1977 in Cleveland, Ohio, geboren, spielte Jason wie die meisten Jungs in seinem Alter Basket- und Baseball. Golf wurde für ihn erst im Alter von 15 Jahren interessant. Er brachte es sich selber bei, blieb als „Average Joe“ jedoch auch am College den Talentscouts verborgen.

Was folgte, sind Jahre des Auf und Ab zwischen der zweiten und ersten Tour. Irgendwie lief nie etwas richtig für Dufner, und auch mit Talent war er laut eigener Aussage nicht gerade gesegnet. Dafür weiß er, worauf es ankommt. „Ich muss mehr arbeiten als die anderen und ich muss mental stärker sein.“

Der Wendepunkt

2008 änderte sich Jasons Leben schlagartig. Bei einem von Freunden organisierten Blind Date lernte er seine spätere Frau Amanda Boyd kennen – im Golf tat er sich mit Chuck Cook zusammen. „Als ich ihn nach seinen Zielen fragte, sagte er nur: Ich will so viel Geld verdienen, dass ich den ganzen Herbst College Football schauen kann“, erinnert sich Cook.

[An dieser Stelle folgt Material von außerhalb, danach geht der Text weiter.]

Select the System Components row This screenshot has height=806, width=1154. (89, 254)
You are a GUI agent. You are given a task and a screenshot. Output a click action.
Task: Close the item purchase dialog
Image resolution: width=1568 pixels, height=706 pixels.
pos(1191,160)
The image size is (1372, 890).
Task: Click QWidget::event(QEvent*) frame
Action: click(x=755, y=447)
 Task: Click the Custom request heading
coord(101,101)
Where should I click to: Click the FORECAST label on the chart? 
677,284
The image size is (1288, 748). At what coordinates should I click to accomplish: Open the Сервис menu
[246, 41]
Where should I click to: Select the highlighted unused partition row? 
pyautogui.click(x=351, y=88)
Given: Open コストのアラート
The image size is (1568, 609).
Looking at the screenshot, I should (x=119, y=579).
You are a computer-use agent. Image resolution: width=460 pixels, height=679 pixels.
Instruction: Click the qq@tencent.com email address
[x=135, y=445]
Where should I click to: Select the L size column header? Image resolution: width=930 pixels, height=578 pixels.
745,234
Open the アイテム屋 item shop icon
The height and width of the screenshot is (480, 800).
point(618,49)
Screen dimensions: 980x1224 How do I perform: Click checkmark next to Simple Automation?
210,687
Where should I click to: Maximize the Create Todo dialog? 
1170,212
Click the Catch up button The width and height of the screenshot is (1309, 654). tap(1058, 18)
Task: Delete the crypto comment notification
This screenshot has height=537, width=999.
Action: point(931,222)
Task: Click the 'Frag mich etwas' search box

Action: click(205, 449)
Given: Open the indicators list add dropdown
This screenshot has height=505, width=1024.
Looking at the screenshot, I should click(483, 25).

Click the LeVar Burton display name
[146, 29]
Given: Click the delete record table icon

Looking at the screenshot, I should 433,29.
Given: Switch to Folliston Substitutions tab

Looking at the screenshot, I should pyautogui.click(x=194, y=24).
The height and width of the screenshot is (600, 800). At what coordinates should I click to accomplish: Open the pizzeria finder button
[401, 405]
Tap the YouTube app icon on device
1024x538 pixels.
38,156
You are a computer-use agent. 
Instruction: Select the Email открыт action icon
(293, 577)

„Jason hatte damals blondgefärbte Haare und einen Ohrring, heute ist er ein ganz anderer.“

Mit neuem privaten Glück und Coach Cook an der Seite ging es endlich bergauf. 2009 wurde Jason 33. in der Money List und machte zum ersten Mal richtig Geld. Zwei Jahre später hatte er bei der PGA Championship den Sieg vor Augen, bevor er Landsmann Keegan Bradley im Stechen den Vortritt lassen musste.

Danach wurde „the Duf“ von den meisten schon abgeschrieben, ehe er 2012 mit zwei Siegen (Zurich Classic und HP Byron Nelson) den ganz großen Durchbruch schaffte.

Zeit fürs Team

Einen weiteren großen Traum hat sich Duf mit der Qualifikation für das Ryder-Cup-Team erfüllt. Auf Twitter fragen sich seine mittlerweile über 68.000 Follower schon jetzt, wie viele Packungen seines heiß geliebten rauchlosen Tabaks der Marke Copenhagen er wohl mit nach Medinah nehmen wird.

Oder wie er denn sein heiß geliebtes College Football sehen will, wenn er gerade gegen die besten Spieler Europas antreten muss. Zeit für sein ehemaliges Team nimmt sich Jason auch nach seinen großen Erfolgen immer noch gerne. Erst kürzlich stattete er den Auburn Tigers einen Besuch bei einer Trainingsrunde in Los Angeles ab und gab viele wertvolle Tipps.

„Leider hören sie mehr auf mich als auf ihren Coach, aber ich war in ihrem Alter genau so. Vielleicht liegt es aber auch daran, was ich in letzter Zeit alles erreicht habe“, so Duf, der sich ein klitzekleines Grinsen nicht verkneifen konnte.